Currently SIMD16 versions of shaders are dropped on register spilling.
If same (number of) registers are spilled also by SIMD8 version, it most likely makes sense to keep the SIMD16 version.
I'd be surprised to see a shader that spilled the same number of registers in SIMD8 and SIMD16. But yes, there are improvements we should make.
I've noticed that we often schedule the SIMD8 program to minimize delays between dependent instructions at the code of higher register usage, but since the SIMD16 program uses more registers we're not able to perform the same schedule. So instead we schedule the SIMD16 program to minimize register usage, which drastically increases latency. I suspect in cases like this the SIMD16 program is slower.
I've been planning to look at this, so I'll assign this bug to myself.
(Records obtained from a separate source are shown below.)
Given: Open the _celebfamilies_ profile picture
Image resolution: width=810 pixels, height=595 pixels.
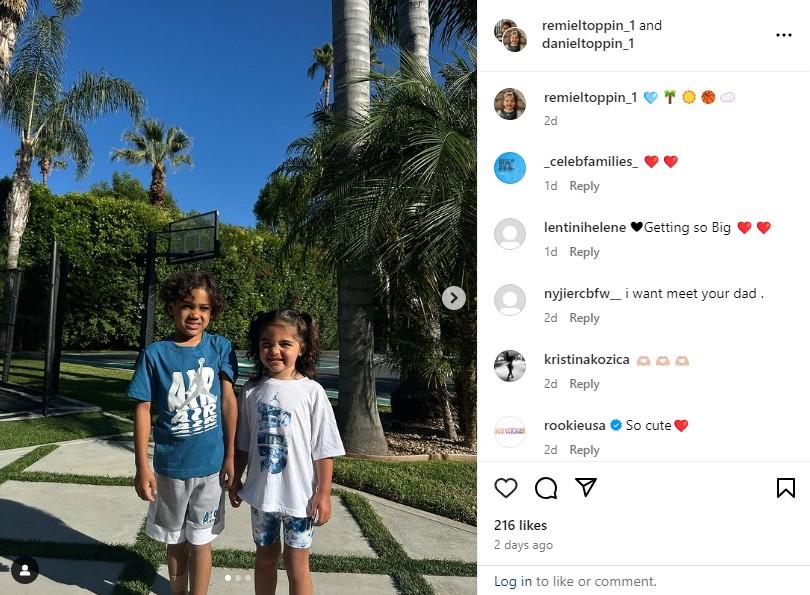Looking at the screenshot, I should pyautogui.click(x=510, y=168).
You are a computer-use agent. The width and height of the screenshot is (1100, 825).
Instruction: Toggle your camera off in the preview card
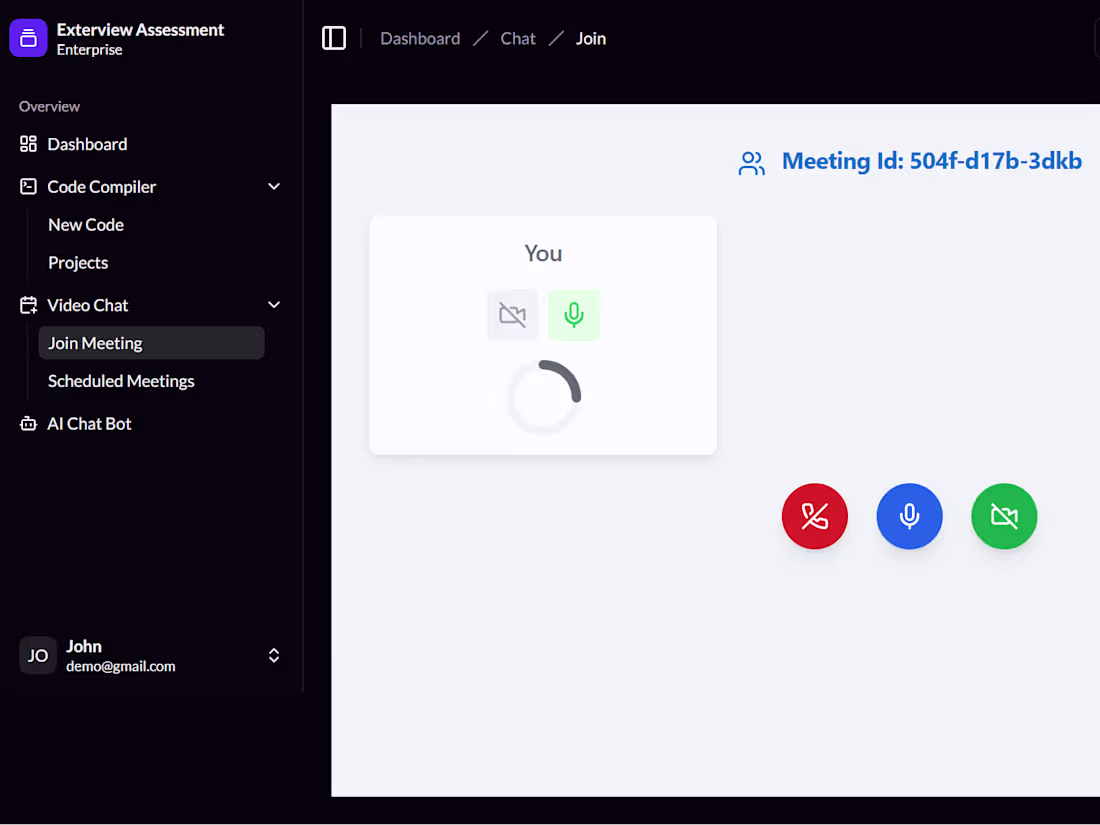pyautogui.click(x=512, y=314)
I modified the code that discards the SIMD16 shader when it does register spilling to instead accept it. Tested GpuTest volplosion with the resulting Mesa.
Before (using SIMD8): frame time 244ms
After (using SIMD16, spilling): frame time 235ms
More anecdotal evidence: SynMark2, test OglShMapVsm: SIMD8 shader is 2% faster. The SIMD16 shader also does a lot more spilling.
That was on HSW GT2. On GT3e, it's the same, by forcing SIMD16 even with register spilling, gives few percent better results with Volplosion and few percent worse with ShMapVsm.
The difference between these tests is that Volplosion spills only a little compared to the amount of instructions in it and it has no texture access, so latency compensation from SIMD16 improves performance. ShMapVsm spills more and does shadow buffer accesses.
Good heuristics on how serious register spilling is, should take into account how many instructions shader has vs. how much it needs to do large-latency fetches for other things: spilled registers from scratch, pull parameters & textures with sampler.
Because just color buffer & depth are larger than normal LLC, I think first rule of thumb for these accesses could be using system memory fetch latency for all of them and comparing that against number of instructions. If the ratio is good enough, there's no need to drop into SIMD8, even if that wouldn't have any spilling.